## What Is Data Visualization  
 the techniques used to communicate data or information by encoding it as visual objects  
 **将数据转变为易于理解的图像**  

## Why Data Visualization  
You will never be an expert on the data you are working with, and will always need to explore the variables in great depth before you can move on to building a model or doing something else with the data  
**让我们更了解数据，进而设计更好的模型，更精确的解决问题**  

## Content Of Kaggle Data Visualization Tutorial  
1. Plot with pandas  
2. Plot using seaborn  
3. Plot using matplotlib  

## 利用 Pandas 进行单变量绘图    

### Types of charts  
1. Bar chart  
`df.plot.bar` -  善于处理标称和小序数分类数据  
2. Line chart  
`df.plot.line` - 善于处理顺序分类和区间数据  
3. Area Chart  
`df.plot.area` - 善于处理顺序分类和区间数据  
4. Histogram chart  
`df.plot.hist` - 善于处理区间数据   

### Bar chart (条状图) and categorical data  
**nominal categories: "pure" categories that don't make a lot of sense to order.(ike countries, ZIP codes, types of cheese, and lunar landers)**    
**ordinal categories: things that do make sense to compare, like earthquake magnitudes, housing complexes with certain numbers of apartments, and the sizes of bags of chips at your local deli**  
```python  
reviews['province'].value_counts().head(10).plot.bar()
(reviews['province'].value_counts().head(10) / len(reviews)).plot.bar()
reviews['points'].value_counts().sort_index().plot.bar()
```  

### Line chart  
**the tool of first choice for distributions with many unique values or categories**  
**weakness: unlike bar charts, they're not appropriate for nominal categorical data**  
```python
reviews['points'].value_counts().sort_index().plot.line()
```

### Area Chart  
**just line charts, but with the bottom shaded in**  
```python  
reviews['points'].value_counts().sort_index().plot.area()
```  
#### What is interval data  
Examples of interval variables are the wind speed in a hurricane, shear strength in concrete, and the temperature of the sun.
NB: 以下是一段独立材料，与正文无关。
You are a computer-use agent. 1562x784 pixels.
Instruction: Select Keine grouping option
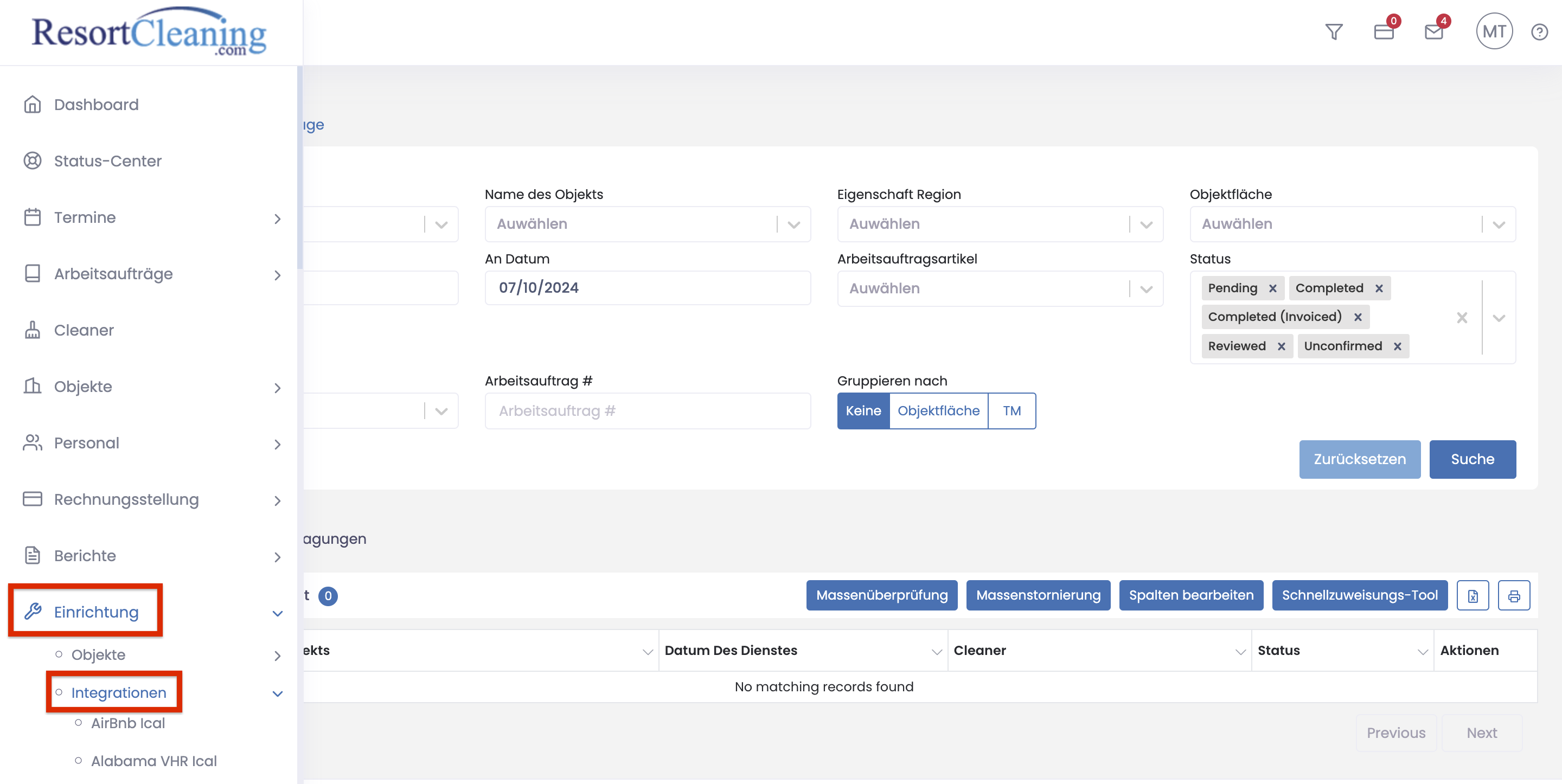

An interval variable goes beyond an ordinal categorical variable: it has a meaningful order, in the sense that we can quantify what the difference between two entries is itself an interval variable.  


### Histograms chart(柱状图)
A histogram looks, trivially, like a bar plot. And it basically is! In fact, a histogram is special kind of bar plot that splits your data into even intervals and displays how many rows are in each interval with bars. The only analytical difference is that instead of each bar representing a single value, it represents a range of values  
**一种特殊的 bar 图，展示了一个范围内的数据**  
**weakness: they don't deal very well with skewed data**  

```python  
reviews[reviews['price'] < 200]['price'].plot.hist()
```  

## 利用 Pandas 进行 双变量 绘图  
**Many pandas multivariate plots expect input data to be in this format, with one categorical variable in the columns, one categorical variable in the rows, and counts of their intersections in the entries.**  

### Types of charts  
1. Scatter plot  
`df.plot.scatter` - 善于处理连续以及某些顺序无关的分类数据  
2. Hex plot  
`df.plot.hex` - 善于处理连续以及某些顺序无关的分类数据    
3. Stacked Bar chart  
`df.plot.bar(stacked=True)` - 善于处理连续以及顺序相关的分类数据  
4. Bivariate Line chart  
`df.olot.line()` - 善于处理连续以及顺序相关的分类数据  

### Scatter plot(散点图)  
simply maps each variable of interest to a point in two-dimensional space  
**为了应对数据太过密集导致的问题，通常需要降低采样率**  

```python  
reviews[reviews['price'] < 100].sample(100).plot.scatter(x='price', y='points')  
```  

### Hex plot(六角图)  
aggregates points in space into hexagons, and then colorize those hexagons  
```python
reviews[reviews['price'] < 100].plot.hexbin(x='price', y='points', gridsize=15)
```  

### Stacked plot(堆栈图)  
plots the variables one on top of the other    
**weakness:  **  
1. the second variable in a stacked plot must be a variable with a very limited number of possible values (probably an ordinal categorical, as here)  
2. interpretability
```python  
wine_counts.plot.bar(stacked=True)  
wine_counts.plot.area()  
```  

### Bivariate line chart(双变量线图)  
```python
wine_counts.plot.line()  
```